You can manage your mind in three primary ways:
Let be
Let go
Let in
Rick Hanson
The Autumn Equinox in the Northern Hemisphere.
If you feel like you’re running out of time, read this: You’re not. …there isn’t a designated time in life for anything, and although it’s hard not to, your timeline shouldn’t be compared to the person standing next to you. Just because the timing was right for them, doesn’t mean it would be right for you. There is enough happiness, love, and opportunity to go round, no matter when it happens. Your life shouldn’t feel like a race, because it isn’t one. Where there are fast days, there should be slow days that follow, days where you can reflect and recalibrate because everything you are going through right now is preparing you for the next chapter, every challenge directly informing the decisions that you’re about to make for yourself.
Being present will show you what is worth taking with you along the way as you navigate life because the destination won’t bring you peace unless you let the journey teach you who you are, and just how much capacity you have to experience change, both within yourself and in the world. You aren’t running out of time, so don’t be afraid to slow down. Things fall into place when we create space for them to.
Seyda Noir
Written during the COVID pandemic but can apply to all setbacks and seasons in our lives.
There is a giveaway in all of the apocalyptic sections of the three Synoptic Gospels. In Matthew 24:8, hidden there in the middle of the wars and earthquakes it says, “All this is only the beginning of the birth pangs.” Apocalypse is for the sake of birth not death. Yet most of us have heard this reading as a threat. Apparently, it’s not. Anything that upsets our normalcy is a threat to the ego but in the Big Picture, it really isn’t.
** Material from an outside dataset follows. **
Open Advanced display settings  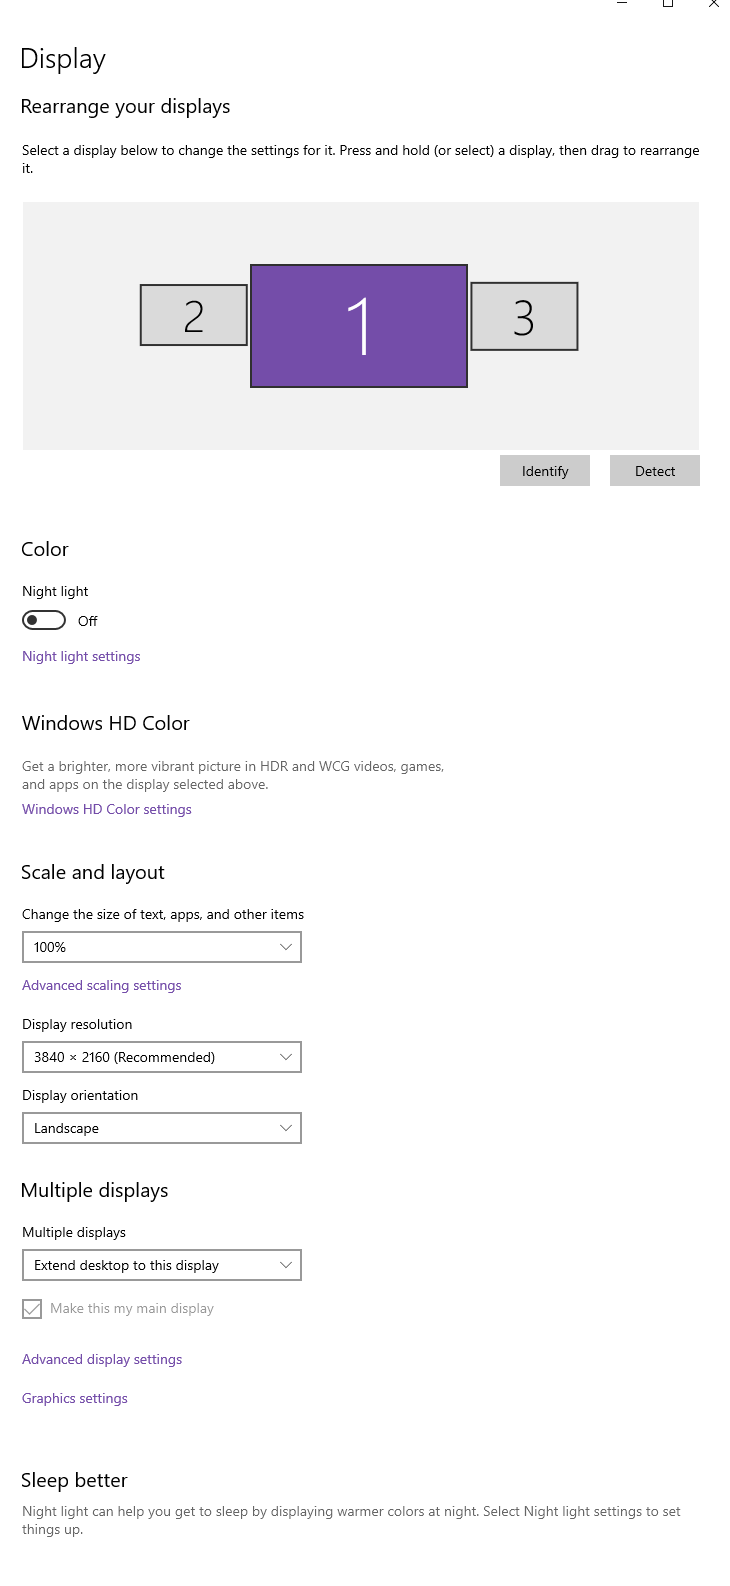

In Luke 21, Jesus says right in the middle of the catastrophic description: “Your endurance will win you your souls.” Falling apart is for the sake of renewal, not punishment. Again, such a telling line. In Mark 13, Jesus says “Stay awake” four times in the last paragraph (Mark 13:32–37). In other words, “Learn the lesson that this has to teach you.” It points to everything that we take for granted and says, “Don’t take anything for granted.”
We would have done history a great favor if we would have understood apocalyptic literature. It’s not meant to strike fear in us as much as a radical rearrangement.
It’s not the end of the world. It’s the end of worlds – our worlds that we have created.
Richard Rohr, This is an Apocalypse
All through your life, the most precious experiences seem to vanish. You look behind and see no sign even of a yesterday that was so intense. Yet in truth, nothing ever disappears, nothing is lost. Everything that happens to us in the world passes into us. It all becomes part of the inner temple of the soul and it can never be lost. This is the art of the soul: to harvest your deeper life from all the seasons of your experience.
This is probably why the soul never surfaces fully. The intimacy and tenderness of its light would blind us. We continue in our days to wander between the shadowing and the brightening, while all the time a more subtle brightness sustains us. If we could but realize the sureness around us, we would be much more courageous in our lives. The frames of anxiety that keep us caged would dissolve. We would live the life we love and in that way, day by day, free our future from the weight of regret.